:: Texte extrait ::
————
Quand on parle de champignons toxiques ou mortels, on pense de suite à l'amanite phalloïde (Amanita phalloides), la galère marginée (Galerina marginata) et bien d'autres. Pour ces champignons on parle de toxicité inhérente, c'est à dire une toxicité intrinsèque du champignon, quel que soit le mode de consommation, l'endroit de la cueillette, etc.

Certains champignons ont également une toxicité intrinsèque mais éliminé par le mode de préparation, comme par exemple l'amanite rougissante (Amanita rubescens), contenant une toxine hémolytique qui est thermosensible. Ainsi ce champignon est toxique à l'état cru mais reconnu comestible une fois bien cuit.

Cet article ne traitera pas de ces champignons. A leur sujet, ce n'est pas la littérature qui manque et le lecteur curieux ne manquera pas de trouver des informations à leur sujet.

Cet article ne traitera pas non plus de la toxicité conditionnelle liée à la pollution de l'endroit de la cueillette, de l'âge et de l'état du champignon, de la sensibilité individuelle du consommateur, etc. A ce sujet, je renvoie le lecteur vers la pertinente thèse d'Aurélie Roux, "Intoxication par les champignons réputés comestibles" dont vous trouverez le lien ci après.

Amanite phalloides

Amanite phalloides

Dans cet article, au contraire, je vais développer la notion de toxicité intrinsèque des champignons dits comestibles. La réflexion nous amènera à parler aussi bien des champignons de Paris que des girolles ou des cèpes de Bordeaux avec peut être un point commun entre ces derniers et l'amanite phalloïde.

Je n'ai jamais caché que je ne considère aucun champignon comme comestible, que ce ne sont pas des aliments mais plutôt des condiments. C'est mon opinion et on peut tout à fait avoir une opinion différente à ce sujet. J'explique mes arguments dans un article que j'ai rédigé et dont vous trouverez le lien ci après. C'est aussi pourquoi je ne réponds jamais à une question de comestibilité sur un forum de mycologie. Je prends mes précautions et aussi mes responsabilités.

Les agarics

Tout le monde connaît le rosé des prés ou même le champignon de Paris qui n'est pas de Paris mais c'est une autre histoire. Ces champignons appartiennent au genre Agaricus. Ce qu'on connaît moins est l'agaritine, une molécule présente dans ces champignons.
————
:: Liste des activités ::
1. Reprenez mot pour mot, dans le texte sur les champignons toxiques, tout ce qui va de « Cet article ne traitera pas de » jusqu'à « et l'amanite phalloïde. ».
2. Relevez tous les noms latins de champignons que le texte sur les champignons toxiques donne entre parenthèses.
Les données n'ont aucun rôle à jouer ici.

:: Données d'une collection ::
————
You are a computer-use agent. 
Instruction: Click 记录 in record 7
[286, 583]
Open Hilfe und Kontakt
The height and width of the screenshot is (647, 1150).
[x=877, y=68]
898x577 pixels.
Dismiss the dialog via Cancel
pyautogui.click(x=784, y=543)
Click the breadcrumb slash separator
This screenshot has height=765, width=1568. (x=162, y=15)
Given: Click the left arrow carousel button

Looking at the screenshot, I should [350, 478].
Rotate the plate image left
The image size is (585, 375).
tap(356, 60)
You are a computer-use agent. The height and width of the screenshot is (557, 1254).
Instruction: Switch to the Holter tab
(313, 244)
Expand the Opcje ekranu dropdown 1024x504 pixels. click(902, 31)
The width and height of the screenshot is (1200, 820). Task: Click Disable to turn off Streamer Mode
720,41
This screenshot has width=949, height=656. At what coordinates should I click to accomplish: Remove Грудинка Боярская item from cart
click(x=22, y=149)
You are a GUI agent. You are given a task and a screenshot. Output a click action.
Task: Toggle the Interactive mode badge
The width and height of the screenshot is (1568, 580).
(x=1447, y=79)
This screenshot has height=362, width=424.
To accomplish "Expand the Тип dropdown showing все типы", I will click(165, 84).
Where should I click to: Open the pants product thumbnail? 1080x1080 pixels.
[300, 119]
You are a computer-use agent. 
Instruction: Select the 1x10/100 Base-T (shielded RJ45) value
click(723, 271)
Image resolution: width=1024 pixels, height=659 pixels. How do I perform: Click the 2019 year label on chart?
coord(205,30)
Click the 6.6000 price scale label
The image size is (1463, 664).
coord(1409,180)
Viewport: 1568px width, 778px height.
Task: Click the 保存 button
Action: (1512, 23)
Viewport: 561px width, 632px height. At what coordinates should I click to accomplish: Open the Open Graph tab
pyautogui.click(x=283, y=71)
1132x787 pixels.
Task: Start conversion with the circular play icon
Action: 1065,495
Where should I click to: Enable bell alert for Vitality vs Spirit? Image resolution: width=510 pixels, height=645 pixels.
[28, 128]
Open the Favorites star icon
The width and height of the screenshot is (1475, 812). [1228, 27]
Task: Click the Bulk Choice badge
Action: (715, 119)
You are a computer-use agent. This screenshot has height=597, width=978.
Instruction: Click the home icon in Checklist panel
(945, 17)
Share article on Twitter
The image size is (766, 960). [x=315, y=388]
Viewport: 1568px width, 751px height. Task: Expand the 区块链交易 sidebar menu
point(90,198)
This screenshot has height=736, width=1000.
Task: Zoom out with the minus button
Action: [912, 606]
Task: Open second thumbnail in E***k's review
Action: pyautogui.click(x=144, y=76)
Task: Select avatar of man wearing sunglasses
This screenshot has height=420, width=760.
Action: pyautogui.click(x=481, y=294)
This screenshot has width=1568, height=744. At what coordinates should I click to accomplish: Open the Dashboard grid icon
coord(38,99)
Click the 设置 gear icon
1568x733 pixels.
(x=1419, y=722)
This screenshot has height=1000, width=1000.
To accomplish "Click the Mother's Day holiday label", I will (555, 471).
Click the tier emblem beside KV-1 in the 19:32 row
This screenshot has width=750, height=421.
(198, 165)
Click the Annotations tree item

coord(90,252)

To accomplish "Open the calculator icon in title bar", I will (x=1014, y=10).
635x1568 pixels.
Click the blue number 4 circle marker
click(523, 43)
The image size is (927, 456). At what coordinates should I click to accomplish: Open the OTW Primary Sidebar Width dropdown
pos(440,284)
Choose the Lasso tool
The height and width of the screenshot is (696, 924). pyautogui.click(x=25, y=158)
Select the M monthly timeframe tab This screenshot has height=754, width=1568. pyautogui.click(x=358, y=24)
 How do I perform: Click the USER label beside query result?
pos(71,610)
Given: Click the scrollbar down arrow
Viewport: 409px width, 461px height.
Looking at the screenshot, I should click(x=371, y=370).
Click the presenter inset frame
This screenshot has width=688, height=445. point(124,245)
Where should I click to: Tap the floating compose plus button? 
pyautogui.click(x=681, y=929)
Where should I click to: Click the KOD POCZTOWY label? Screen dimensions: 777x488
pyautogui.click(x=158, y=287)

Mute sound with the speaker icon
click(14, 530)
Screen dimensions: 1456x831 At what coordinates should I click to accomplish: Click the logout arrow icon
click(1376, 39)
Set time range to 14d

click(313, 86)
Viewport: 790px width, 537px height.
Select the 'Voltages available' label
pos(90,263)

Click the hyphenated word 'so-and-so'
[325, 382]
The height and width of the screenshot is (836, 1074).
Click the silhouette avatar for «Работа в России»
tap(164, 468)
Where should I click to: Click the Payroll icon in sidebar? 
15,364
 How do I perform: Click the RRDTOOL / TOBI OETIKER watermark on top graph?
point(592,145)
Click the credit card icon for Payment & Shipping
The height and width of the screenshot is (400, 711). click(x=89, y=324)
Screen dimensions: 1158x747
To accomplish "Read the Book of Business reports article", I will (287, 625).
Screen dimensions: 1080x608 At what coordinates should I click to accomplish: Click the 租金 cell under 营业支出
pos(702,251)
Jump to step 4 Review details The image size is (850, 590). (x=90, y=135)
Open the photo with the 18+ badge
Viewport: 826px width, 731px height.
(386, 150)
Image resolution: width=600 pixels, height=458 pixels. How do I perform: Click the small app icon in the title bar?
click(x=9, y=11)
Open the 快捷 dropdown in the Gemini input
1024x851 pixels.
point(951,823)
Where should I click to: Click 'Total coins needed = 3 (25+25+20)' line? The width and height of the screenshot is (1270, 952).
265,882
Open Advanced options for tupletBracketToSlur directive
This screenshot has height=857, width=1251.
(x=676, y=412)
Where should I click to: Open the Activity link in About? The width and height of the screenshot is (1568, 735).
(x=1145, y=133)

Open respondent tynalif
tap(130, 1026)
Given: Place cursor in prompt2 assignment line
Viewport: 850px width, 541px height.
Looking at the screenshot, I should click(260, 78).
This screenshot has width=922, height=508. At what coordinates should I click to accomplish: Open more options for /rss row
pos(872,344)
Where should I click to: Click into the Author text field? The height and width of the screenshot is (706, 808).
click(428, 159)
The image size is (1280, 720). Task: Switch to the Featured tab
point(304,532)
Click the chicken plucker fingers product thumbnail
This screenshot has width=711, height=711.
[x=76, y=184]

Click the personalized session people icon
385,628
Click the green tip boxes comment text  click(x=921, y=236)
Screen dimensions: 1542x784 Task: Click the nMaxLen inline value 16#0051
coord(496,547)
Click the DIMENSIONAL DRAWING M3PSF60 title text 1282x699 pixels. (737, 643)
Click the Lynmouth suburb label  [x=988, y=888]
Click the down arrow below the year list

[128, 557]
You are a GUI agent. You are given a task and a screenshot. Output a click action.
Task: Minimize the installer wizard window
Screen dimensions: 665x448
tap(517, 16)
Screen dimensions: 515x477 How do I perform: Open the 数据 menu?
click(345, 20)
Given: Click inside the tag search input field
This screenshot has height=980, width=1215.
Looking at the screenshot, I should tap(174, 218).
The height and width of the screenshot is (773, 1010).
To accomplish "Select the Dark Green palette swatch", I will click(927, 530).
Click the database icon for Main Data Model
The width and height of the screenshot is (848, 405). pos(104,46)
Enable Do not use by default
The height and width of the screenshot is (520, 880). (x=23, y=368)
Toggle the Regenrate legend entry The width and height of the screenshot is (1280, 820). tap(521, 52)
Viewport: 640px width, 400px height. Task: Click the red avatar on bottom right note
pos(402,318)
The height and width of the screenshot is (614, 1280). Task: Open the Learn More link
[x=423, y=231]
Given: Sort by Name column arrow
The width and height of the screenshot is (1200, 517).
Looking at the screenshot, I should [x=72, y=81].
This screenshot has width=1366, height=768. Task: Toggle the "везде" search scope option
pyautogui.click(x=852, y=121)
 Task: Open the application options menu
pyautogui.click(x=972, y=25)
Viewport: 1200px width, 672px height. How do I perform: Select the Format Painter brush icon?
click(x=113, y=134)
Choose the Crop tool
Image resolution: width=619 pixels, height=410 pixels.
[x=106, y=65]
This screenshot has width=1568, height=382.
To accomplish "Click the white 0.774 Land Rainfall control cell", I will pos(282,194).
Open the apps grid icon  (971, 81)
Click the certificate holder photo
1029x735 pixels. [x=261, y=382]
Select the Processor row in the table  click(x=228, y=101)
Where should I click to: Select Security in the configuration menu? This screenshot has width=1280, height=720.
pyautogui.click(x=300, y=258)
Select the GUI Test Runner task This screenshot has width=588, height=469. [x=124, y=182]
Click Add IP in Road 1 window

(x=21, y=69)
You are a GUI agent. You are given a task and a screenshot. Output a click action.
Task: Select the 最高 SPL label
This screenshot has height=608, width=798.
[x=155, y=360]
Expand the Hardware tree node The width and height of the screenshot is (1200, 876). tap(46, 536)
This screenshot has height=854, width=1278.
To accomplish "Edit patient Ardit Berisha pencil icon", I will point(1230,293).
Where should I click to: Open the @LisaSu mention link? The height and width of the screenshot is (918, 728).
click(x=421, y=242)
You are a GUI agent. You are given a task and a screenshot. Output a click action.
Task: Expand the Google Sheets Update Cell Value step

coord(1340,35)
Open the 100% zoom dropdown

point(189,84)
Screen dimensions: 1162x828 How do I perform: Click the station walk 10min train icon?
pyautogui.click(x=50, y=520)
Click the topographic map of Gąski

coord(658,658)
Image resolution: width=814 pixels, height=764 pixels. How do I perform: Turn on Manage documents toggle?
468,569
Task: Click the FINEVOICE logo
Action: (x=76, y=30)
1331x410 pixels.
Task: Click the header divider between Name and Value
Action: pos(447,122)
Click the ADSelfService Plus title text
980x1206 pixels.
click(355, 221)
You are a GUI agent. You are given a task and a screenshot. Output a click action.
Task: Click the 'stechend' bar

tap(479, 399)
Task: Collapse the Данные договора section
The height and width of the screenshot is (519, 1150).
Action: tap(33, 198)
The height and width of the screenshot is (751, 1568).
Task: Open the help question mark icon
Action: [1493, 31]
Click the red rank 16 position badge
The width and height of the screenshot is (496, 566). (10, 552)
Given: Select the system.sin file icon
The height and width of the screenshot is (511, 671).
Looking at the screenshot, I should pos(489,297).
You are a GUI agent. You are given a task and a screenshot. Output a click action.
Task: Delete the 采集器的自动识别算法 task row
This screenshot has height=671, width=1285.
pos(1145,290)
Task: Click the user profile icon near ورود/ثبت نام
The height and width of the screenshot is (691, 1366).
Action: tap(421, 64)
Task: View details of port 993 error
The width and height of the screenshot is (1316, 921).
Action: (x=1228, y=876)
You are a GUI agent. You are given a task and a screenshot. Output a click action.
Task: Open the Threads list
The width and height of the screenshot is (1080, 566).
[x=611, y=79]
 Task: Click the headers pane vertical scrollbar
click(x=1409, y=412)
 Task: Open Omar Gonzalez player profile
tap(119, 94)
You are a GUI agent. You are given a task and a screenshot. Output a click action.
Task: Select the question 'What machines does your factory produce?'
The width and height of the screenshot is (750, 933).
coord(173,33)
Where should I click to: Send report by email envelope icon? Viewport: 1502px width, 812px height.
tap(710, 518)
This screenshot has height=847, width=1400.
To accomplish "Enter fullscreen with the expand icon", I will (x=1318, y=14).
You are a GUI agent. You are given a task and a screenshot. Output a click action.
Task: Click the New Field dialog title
————
:: Réponses ci-dessous ::
1.
Cet article ne traitera pas de ces champignons. A leur sujet, ce n'est pas la littérature qui manque et le lecteur curieux ne manquera pas de trouver des informations à leur sujet.

Cet article ne traitera pas non plus de la toxicité conditionnelle liée à la pollution de l'endroit de la cueillette, de l'âge et de l'état du champignon, de la sensibilité individuelle du consommateur, etc. A ce sujet, je renvoie le lecteur vers la pertinente thèse d'Aurélie Roux, "Intoxication par les champignons réputés comestibles" dont vous trouverez le lien ci après.

Amanite phalloides

Amanite phalloides

Dans cet article, au contraire, je vais développer la notion de toxicité intrinsèque des champignons dits comestibles. La réflexion nous amènera à parler aussi bien des champignons de Paris que des girolles ou des cèpes de Bordeaux avec peut être un point commun entre ces derniers et l'amanite phalloïde.

2. Amanita phalloides, Galerina marginata, Amanita rubescens